* [SOURCE DOCUMENT]:
───
Table of Contents
- ada laws in west virginia and how they apply to websites
- the part of the ada that affects businesses
- how websites became part of accessibility law
- disability law specific to west virginia
- how many west virginia residents live with disabilities
- the technical guidelines used in lawsuits
- the federal government position
- what accessibility barriers actually look like
- an example from a west virginia healthcare site
- industries that appear often in accessibility lawsuits
- how accessibility audits work
- how much accessibility remediation costs
- the debate around accessibility overlays
- how many accessibility lawsuits occur
- what happens when a business receives a demand letter
- why small businesses still face lawsuits
- accessibility and search engine visibility
- limitations in the current legal framework
- accessibility maintenance over time
- how assistive technology reads websites
- how the law applies to west virginia businesses today
Businesses operating in West Virginia fall under the disability access requirements of the Americans with Disabilities Act, a federal law signed on July 26, 1990. While the statute originally focused on physical spaces like restaurants, stores, and medical offices, courts increasingly apply the same access rules to websites when those sites allow customers to schedule appointments, place orders, or access services connected to a physical business. If a website blocks people who rely on assistive technology such as screen readers or keyboard navigation, that barrier can form the basis of an ADA claim.
Because the ADA does not contain technical web design standards, courts and settlement agreements usually rely on the Web Content Accessibility Guidelines created by the World Wide Web Consortium. The version referenced most often in litigation is WCAG 2.1 Level AA. West Virginia also prohibits disability discrimination through the West Virginia Human Rights Act, though most website accessibility cases rely primarily on federal law. Guidance published by the U.S. Department of Justice in March 2022 confirmed that businesses must provide accessible access to services offered online.
ada laws in west virginia and how they apply to websites
Business owners in West Virginia usually think about disability law when a building is renovated. A ramp gets installed near the entrance. A restroom gets wider door frames. Parking spaces change layout.
Those rules come from the Americans with Disabilities Act, a federal law signed on July 26, 1990.
The statute was written during a period when most business interactions happened face-to-face. A customer visited a store. A patient called a doctor’s office to schedule an appointment. A hotel reservation happened through a travel agent or a phone call.
That model changed gradually after 2000.
───
* [PROVIDED DATA]:
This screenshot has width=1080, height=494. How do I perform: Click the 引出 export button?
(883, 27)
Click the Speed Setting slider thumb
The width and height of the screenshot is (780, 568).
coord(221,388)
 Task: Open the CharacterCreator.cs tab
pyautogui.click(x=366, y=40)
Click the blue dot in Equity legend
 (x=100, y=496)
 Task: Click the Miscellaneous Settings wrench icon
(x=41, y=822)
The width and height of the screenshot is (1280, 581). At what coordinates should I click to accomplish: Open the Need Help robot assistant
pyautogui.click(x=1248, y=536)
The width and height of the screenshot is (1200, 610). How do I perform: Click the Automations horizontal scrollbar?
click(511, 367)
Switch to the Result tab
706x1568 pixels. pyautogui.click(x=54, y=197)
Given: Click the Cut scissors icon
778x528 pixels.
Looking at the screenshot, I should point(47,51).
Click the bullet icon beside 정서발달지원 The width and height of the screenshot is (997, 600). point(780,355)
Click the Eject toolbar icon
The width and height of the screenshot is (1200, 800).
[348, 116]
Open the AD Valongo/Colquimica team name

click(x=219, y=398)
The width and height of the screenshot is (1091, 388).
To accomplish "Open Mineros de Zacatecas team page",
───
* [YOUR INSTRUCTIONS]: Please rewrite the passage of the West Virginia ADA article that opens with the words "The statute was" and closes with "gradually after 2000.", putting "in person" in place of "face-to-face".

* [EXERCISE SOLUTION]:
The statute was written during a period when most business interactions happened in person. A customer visited a store. A patient called a doctor’s office to schedule an appointment. A hotel reservation happened through a travel agent or a phone call.
That model changed gradually after 2000.